Jakarta - Matahari pagi telah menyingsing menyinari Torosiaje, sebuah desa di bagian Barat Gorontalo yang menjadi rumah bagi suku Bajo. Hangatnya menyentuh kulit sementara sinarnya membuat hamparan air laut, biru berkilauan. Waktu telah menunjukkan pukul 07.00 WITA sehingga sebagian besar penduduk desa telah bangun dari tidur dan memulai aktivitasnya. Sesekali perahu-perahu suku Bajo yang disebut sope, terlihat hilir mudik di antara rumah-rumah panggung berbahan dasar kayu yang menjadi tempat tinggal mereka.
Torosiaje menjadi destinasi tim petualang Daihatsu Terios 7 Wonders selanjutnya setelah Manado dan Tompaso. Mencapai desa yang saat ini ditetapkan sebagai desa wisata ini bukan tanpa perjuangan. Tim petualang Daihatsu Terios 7 Wonders harus menempuh perjalanan 850 kilometer dengan waktu tempuh lebih dari 12 jam akibat terhambat kemacetan di sepanjang rute yang dilalui.
Rusaknya jalan sepanjang wilayah Bolaang Mongondow menguji ketangguhan dan suspensi Daihatsu Terios TX yang mereka tumpangi. Selain itu, juga menguji ketahanan fisik dan mental mereka. Malam itu, tanggal 2 Oktober 2014 seharusnya mereka sudah tiba di Torosiaje. Namun kondisi perjalanan membuat mereka terpaksa harus bermalam di dalam unit Daihatsu Terios yang ditumpangi untuk beristirahat sejenak.
Lelah sudah pasti. Namun setibanya mereka di desa ini pada keesokan paginya, perasaan tersebut seketika terhapus dikalahkan oleh pemandangan yang bukan main indahnya. Warga desa menyambut mereka dengan ramah. Tanpa lama menunggu, langsung saja, mereka membawa tim petualang melintasi koridor-koridor kayu yang menghubungkan satu rumah panggung ke rumah panggung lainnya.

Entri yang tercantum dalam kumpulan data
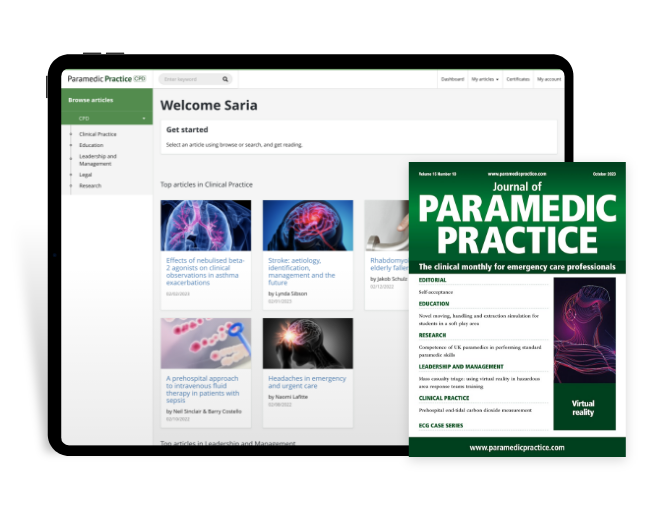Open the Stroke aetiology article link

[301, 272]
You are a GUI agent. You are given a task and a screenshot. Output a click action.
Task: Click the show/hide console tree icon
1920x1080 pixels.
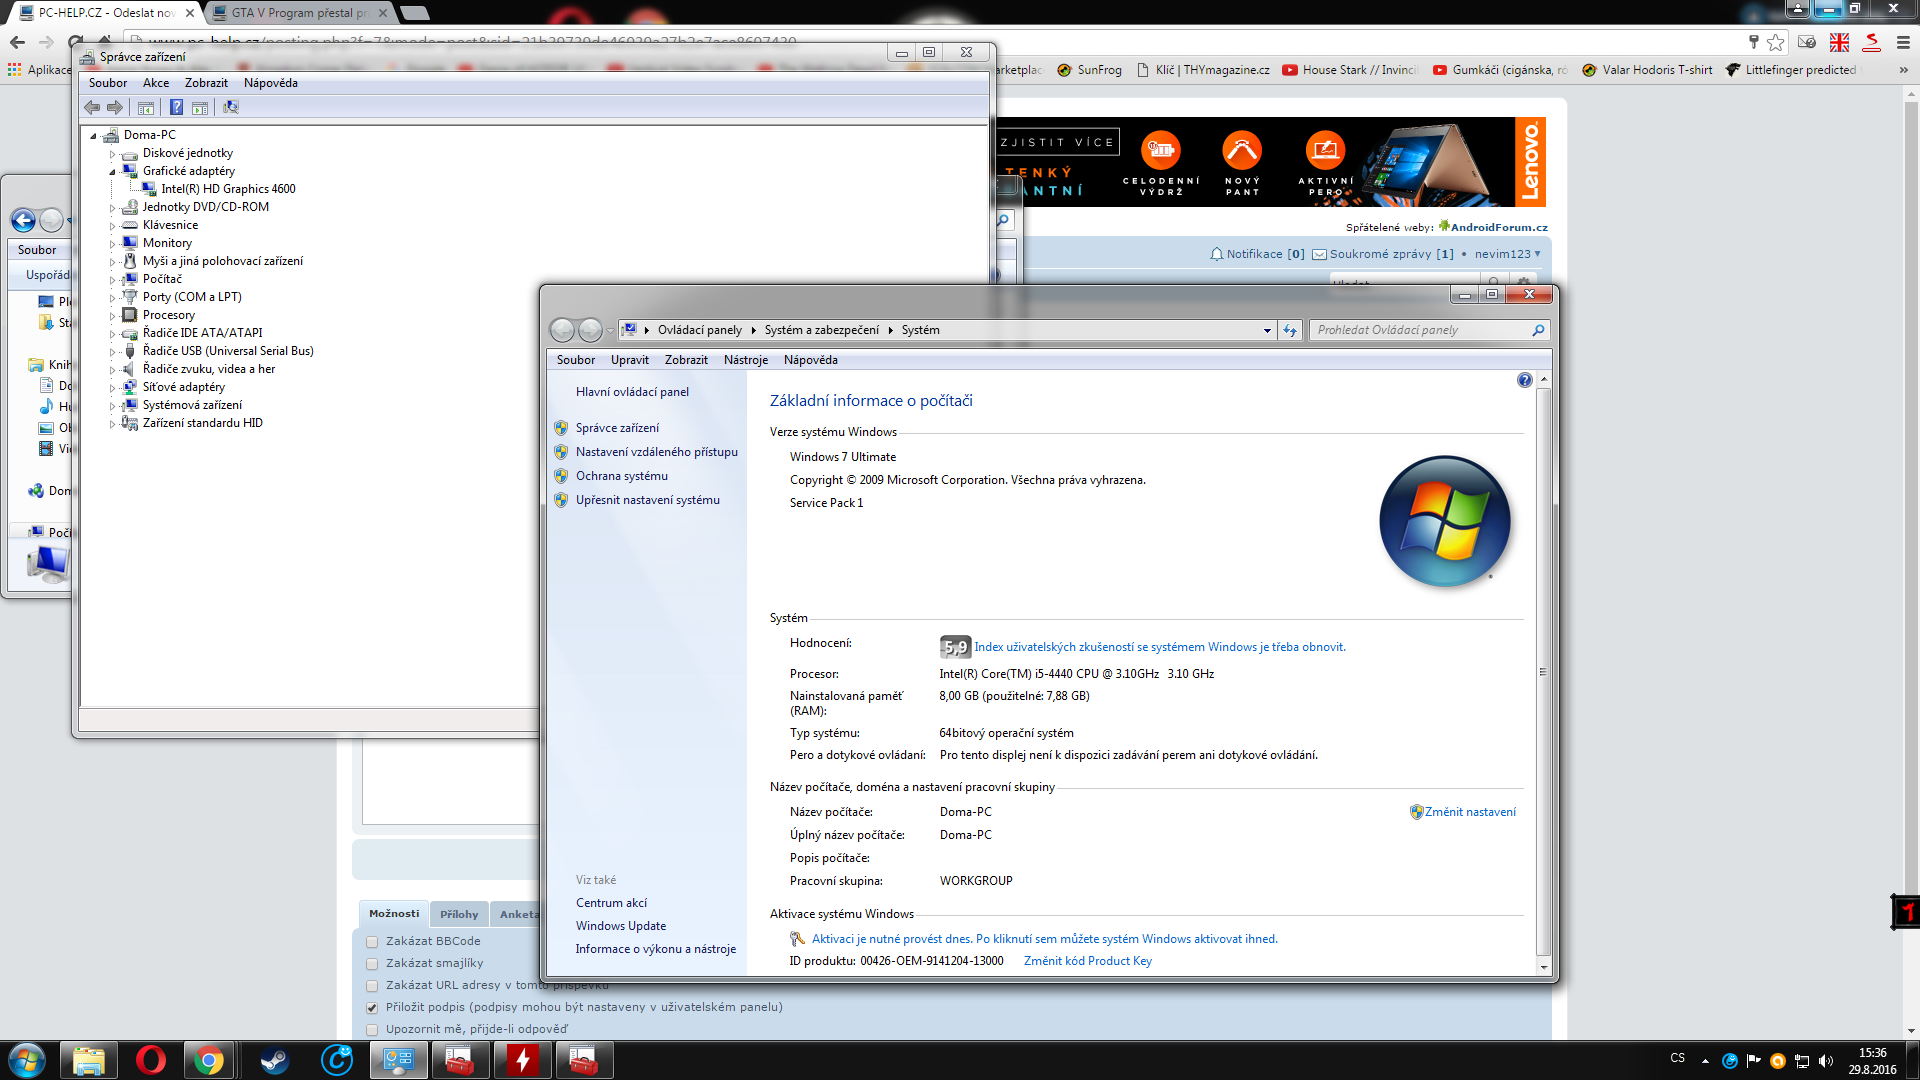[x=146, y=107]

#### Ketentuan Tugas
1. Tuliskan kembali bagian teks tentang Torosiaje yang dimulai dari "Torosiaje menjadi destinasi" dan berakhir pada "untuk beristirahat sejenak.", sama persis tanpa perubahan.
2. Jawab pertanyaan berikut berdasarkan teks tentang Torosiaje.
(a) Apa sebutan untuk perahu-perahu suku Bajo?
(b) Berapa kilometer jarak perjalanan yang harus ditempuh tim petualang untuk mencapai Torosiaje?
(c) Pada tanggal berapa tim petualang seharusnya sudah tiba di Torosiaje?
3. Terjemahkan kalimat dari teks tentang Torosiaje ini ke dalam bahasa Inggris: "Rusaknya jalan sepanjang wilayah Bolaang Mongondow menguji ketangguhan dan suspensi Daihatsu Terios TX yang mereka tumpangi."
Entri tersebut tidak diperlukan untuk mengerjakan tugas.

#### Jawaban Latihan
1.
Torosiaje menjadi destinasi tim petualang Daihatsu Terios 7 Wonders selanjutnya setelah Manado dan Tompaso. Mencapai desa yang saat ini ditetapkan sebagai desa wisata ini bukan tanpa perjuangan. Tim petualang Daihatsu Terios 7 Wonders harus menempuh perjalanan 850 kilometer dengan waktu tempuh lebih dari 12 jam akibat terhambat kemacetan di sepanjang rute yang dilalui.
Rusaknya jalan sepanjang wilayah Bolaang Mongondow menguji ketangguhan dan suspensi Daihatsu Terios TX yang mereka tumpangi. Selain itu, juga menguji ketahanan fisik dan mental mereka. Malam itu, tanggal 2 Oktober 2014 seharusnya mereka sudah tiba di Torosiaje. Namun kondisi perjalanan membuat mereka terpaksa harus bermalam di dalam unit Daihatsu Terios yang ditumpangi untuk beristirahat sejenak.

2.
(a) Sope.
(b) 850 kilometer.
(c) 2 Oktober 2014.

3. The damaged roads throughout the Bolaang Mongondow region tested the toughness and suspension of the Daihatsu Terios TX they were riding in.